[comp.lang.forth] ZEN 15a

UNBCIC@BRFAPESP.BITNET (05/23/91)

Ok. So I decided to convert my full-screen block editor to ZEN. I didn't finish
the convertion but I found some interesting problems.

    The first problem (not a big deal) is -->. The second problem is AT-XY.
It's defined as DROP SPACES. I think it's better leave AT-XY out of ZEN than
defining it this way. The third problem, the one that stopped me is with 8-bit
characters.

    My editor is provided with an accent filter, so I can enter all portuguese
characters easily. Well, to make my program more legible, I did things like:

CHAR ^ CONSTANT _portuguese_name_of_the_accent_

But this don't work with ZEN. The CHAR leaves nothing on the stack, the accent
is ignored (not this, the >127 ones), and CONSTANT is ignored. The word after
constant is then interpreted, returning an error. I have two questions about
this:
1) What is happening?
2) Should this happen on an ANS Forth? May this happen on an ANS Forth? (BASIS
15, of course)

                              (8-DCS)
Daniel C. Sobral
UNBCIC@BRFAPESP.BITNET

Mitch.Bradley@ENG.SUN.COM (05/24/91)

> Ok. So I decided to convert my full-screen block editor to ZEN. I didn't
> finish the conversion but I found some interesting problems.
>
>    The first problem (not a big deal) is -->.

        : -->  REFILL DROP  ;

REFILL is a generalization of --> and QUERY that works on any input source,
returning a flag indicating whether or not the input buffer could be refilled.

> The second problem is AT-XY.
> It's defined as DROP SPACES. I think it's better leave AT-XY out of ZEN than
> defining it this way.

Tough call.  I can see both sides of this argument.

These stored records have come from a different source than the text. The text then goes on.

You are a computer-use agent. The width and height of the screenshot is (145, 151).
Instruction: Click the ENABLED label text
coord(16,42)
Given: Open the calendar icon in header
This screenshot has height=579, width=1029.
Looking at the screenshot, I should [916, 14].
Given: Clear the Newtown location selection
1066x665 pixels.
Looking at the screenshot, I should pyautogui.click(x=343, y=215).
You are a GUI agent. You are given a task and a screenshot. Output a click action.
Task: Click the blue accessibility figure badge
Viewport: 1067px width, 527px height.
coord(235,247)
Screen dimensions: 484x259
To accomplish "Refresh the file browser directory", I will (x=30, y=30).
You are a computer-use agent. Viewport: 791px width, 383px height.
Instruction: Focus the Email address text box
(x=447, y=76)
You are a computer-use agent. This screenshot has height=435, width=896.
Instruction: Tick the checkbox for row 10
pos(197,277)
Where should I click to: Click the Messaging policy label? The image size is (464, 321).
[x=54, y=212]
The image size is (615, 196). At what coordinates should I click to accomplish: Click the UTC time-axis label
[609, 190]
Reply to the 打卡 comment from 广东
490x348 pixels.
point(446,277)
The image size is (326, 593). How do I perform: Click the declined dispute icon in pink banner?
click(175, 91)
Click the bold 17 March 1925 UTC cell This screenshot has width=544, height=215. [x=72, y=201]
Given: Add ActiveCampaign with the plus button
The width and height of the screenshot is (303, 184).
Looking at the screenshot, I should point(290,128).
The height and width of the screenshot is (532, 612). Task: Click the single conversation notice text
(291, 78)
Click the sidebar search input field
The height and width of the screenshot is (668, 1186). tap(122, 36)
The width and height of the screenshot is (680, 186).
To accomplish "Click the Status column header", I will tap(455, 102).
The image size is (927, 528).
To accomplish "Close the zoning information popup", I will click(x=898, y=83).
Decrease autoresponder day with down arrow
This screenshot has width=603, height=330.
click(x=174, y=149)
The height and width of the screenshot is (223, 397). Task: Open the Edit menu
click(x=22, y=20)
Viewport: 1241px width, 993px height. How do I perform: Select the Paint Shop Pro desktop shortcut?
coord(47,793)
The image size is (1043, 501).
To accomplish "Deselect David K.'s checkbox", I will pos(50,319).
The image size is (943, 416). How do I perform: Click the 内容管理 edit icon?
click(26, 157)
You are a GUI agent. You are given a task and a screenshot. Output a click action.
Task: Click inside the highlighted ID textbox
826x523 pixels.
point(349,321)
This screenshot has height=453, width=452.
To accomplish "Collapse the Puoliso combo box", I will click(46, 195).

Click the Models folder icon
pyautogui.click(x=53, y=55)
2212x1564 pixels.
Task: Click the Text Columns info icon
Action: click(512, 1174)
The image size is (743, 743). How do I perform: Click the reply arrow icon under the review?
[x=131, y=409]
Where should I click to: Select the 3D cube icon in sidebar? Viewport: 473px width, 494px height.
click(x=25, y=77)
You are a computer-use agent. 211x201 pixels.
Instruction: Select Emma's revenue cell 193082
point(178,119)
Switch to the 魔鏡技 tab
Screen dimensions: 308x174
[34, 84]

> The third problem, the one that stopped me is with 8-bit characters.
>
>    My editor is provided with an accent filter, so I can enter all portuguese
> characters easily. Well, to make my program more legible, I did things like:
>
> CHAR ^ CONSTANT _portuguese_name_of_the_accent_
>
> But this don't work with ZEN. The CHAR leaves nothing on the stack, the
> accent is ignored (not this, the >127 ones), and CONSTANT is ignored. The
> word after constant is then interpreted, returning an error. I have two
> questions about this:
> 1) What is happening?

Something in the input stream mechanism is filtering out non-standard
characters.  My copy of zen15 is on another machine, so I can't say
for sure, but I would guess that the problem is either in EXPECT or
in the "skip delimiters" portion of WORD.  You might try searching for
"127" in the source code.

> 2) Should this happen on an ANS Forth? May this happen on an ANS Forth?
> (BASIS 15, of course)

It certainly *may* happen.  The character set for the source code of
a standard program is the set of printable characters in the 7-bit
ASCII set.  Use of any other character causes the program to have an
environmental dependency (in this case, on the system supporting the
Portugese character set).  This seems reasonable to me; your program
source code would not look very legible on my system, since I don't
have Portugese characters.

The question about whether or not it *should* happen is a matter of
market economics.  The implementor can choose whether try to support
extended character sets, or whether to accept only the standard set.
Since Zen is a fairly minimal system without many environment-dependent
extensions, and is intended to illustrate the basics of ANS Forth,
I'm not surprised that Martin chose to restrict the character set.

I expect that successful commercial systems will adopt a different
approach, supporting international character sets where available.

A standard ANS Forth system is not required to reject non-printable
characters in blocks, nor is it required to accept them.  The characters
whose meanings are precisely defined in the context of block source
code are the space character and the ASCII characters with codes from
33 to 126.

Mitch.Bradley@Eng.Sun.COM

UNBCIC@BRFAPESP.BITNET (05/24/91)

=> From: Mitch.Bradley@ENG.SUN.COM
=> Subject: RE: ZEN 15A
=> > Ok. So I decided to convert my full-screen block editor to ZEN. I didn't
=> > finish the conversion but I found some interesting problems.
=> >
=> >    The first problem (not a big deal) is -->.
=>
=>      : -->  REFILL DROP  ;
=>
=> REFILL is a generalization of --> and QUERY that works on any input source,
=> returning a flag indicating whether or not the input buffer could be refilled
   .

Thanks. But that was really not important (ZEN have THRU).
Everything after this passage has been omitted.